Research has also shown that statins, which are used to lower cholesterol levels, can help prevent stroke. Although their mechanism of action is not completely understood, researchers believe that statins offer some protection through their ability to stabilize plaque deposits, reduce inflammation and slow the progression of carotid arterial disease. Individuals should always consult with their physician before taking any medication or supplement, even those available over–the–counter. Another class of drugs called ACE inhibitors has also been shown to reduce the risk of stroke and heart attack in high–risk patients.

If lifestyle changes and/or medication is not enough, the physician may recommend either surgery (carotid endarterectomy) or a less–invasive procedure such as angioplasty and stenting. The decision of which one to recommend depends on a variety of factors. During a carotid endarterectomy, the patient is usually put under general anesthesia while the neck is operated on. Blood flow is temporarily re–routed through a tube and around the blockage in the carotid artery. Obstructing plaque along the wall of the artery is then removed by removing the entire inner lining of the artery. The tube is removed, and the surgery is complete.
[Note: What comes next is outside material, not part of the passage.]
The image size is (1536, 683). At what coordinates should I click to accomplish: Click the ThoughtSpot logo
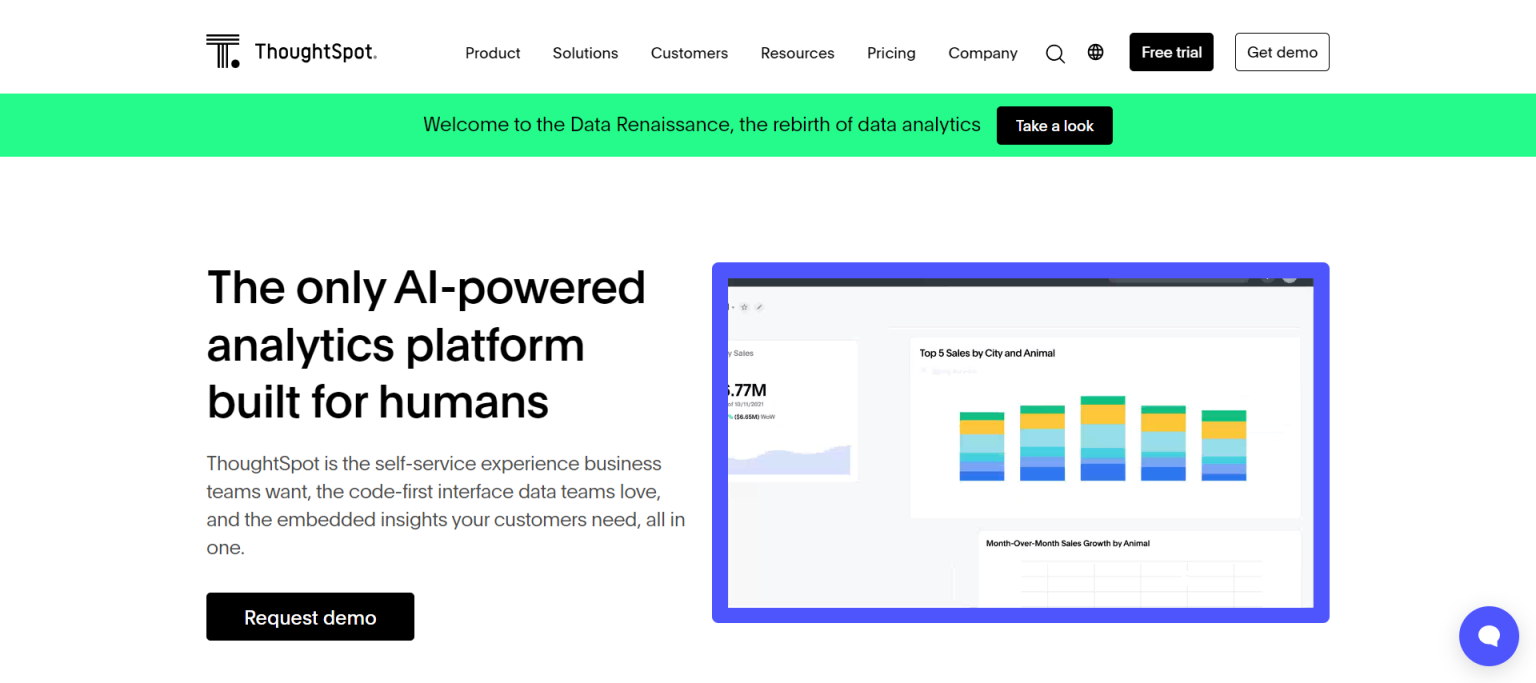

Although research consistently supports the surgery’s ability to reduce the risk of having a stroke, the surgery itself carries a risk of stroke and other possible complications. Patients are encouraged to learn everything they can about the surgery before proceeding with it.
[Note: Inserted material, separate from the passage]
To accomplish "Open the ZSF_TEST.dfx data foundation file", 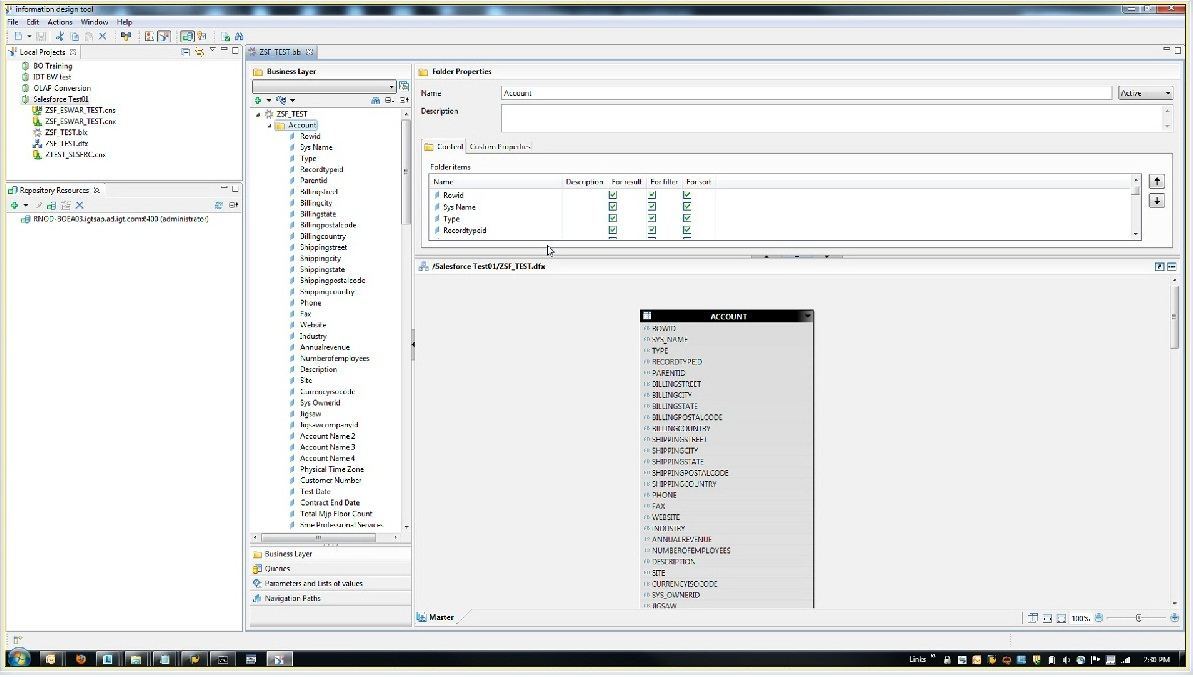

Some patients may also be candidates for a less–invasive procedure known as carotid artery stenting. The U.S. Food and Drug Administration approved this procedure for use among certain patients in 2004. During this procedure, a catheter is inserted into a blood vessel (usually the femoral artery in the groin) and fed all the way up to the blocked carotid artery. A balloon at the tip of the catheter is then briefly inflated, which presses plaque back against the wall of the artery and makes more room for the blood to flow. Immediately after the balloon angioplasty, a wire mesh metal tube stent is inserted through the catheter and into the artery, where it expands to hold open the artery. A stent becomes a permanent part of the artery’s tissue in a matter of months.

Like endarterectomy, there is a risk that pieces of plaque will break off during the procedure itself and possibly cause a stroke. To prevent this, carotid artery stent systems are designed with special baskets that are temporarily deployed in the blood vessel during the procedure. These baskets are designed to catch any tiny particles of plaque that may break off during the procedure. Research has shown that carotid artery stenting has roughly the same rate of complications as endarterectomy, and may be safer than surgery in high risk patients.

The strategies for preventing carotid artery disease include the same lifestyle changes recommended in the treatment of the disease. For patients at high risk of developing the disease, physicians may perform carotid duplex imaging (Doppler ultrasound of the carotid arteries) as part of the patients’ regular examinations to screen for the disease.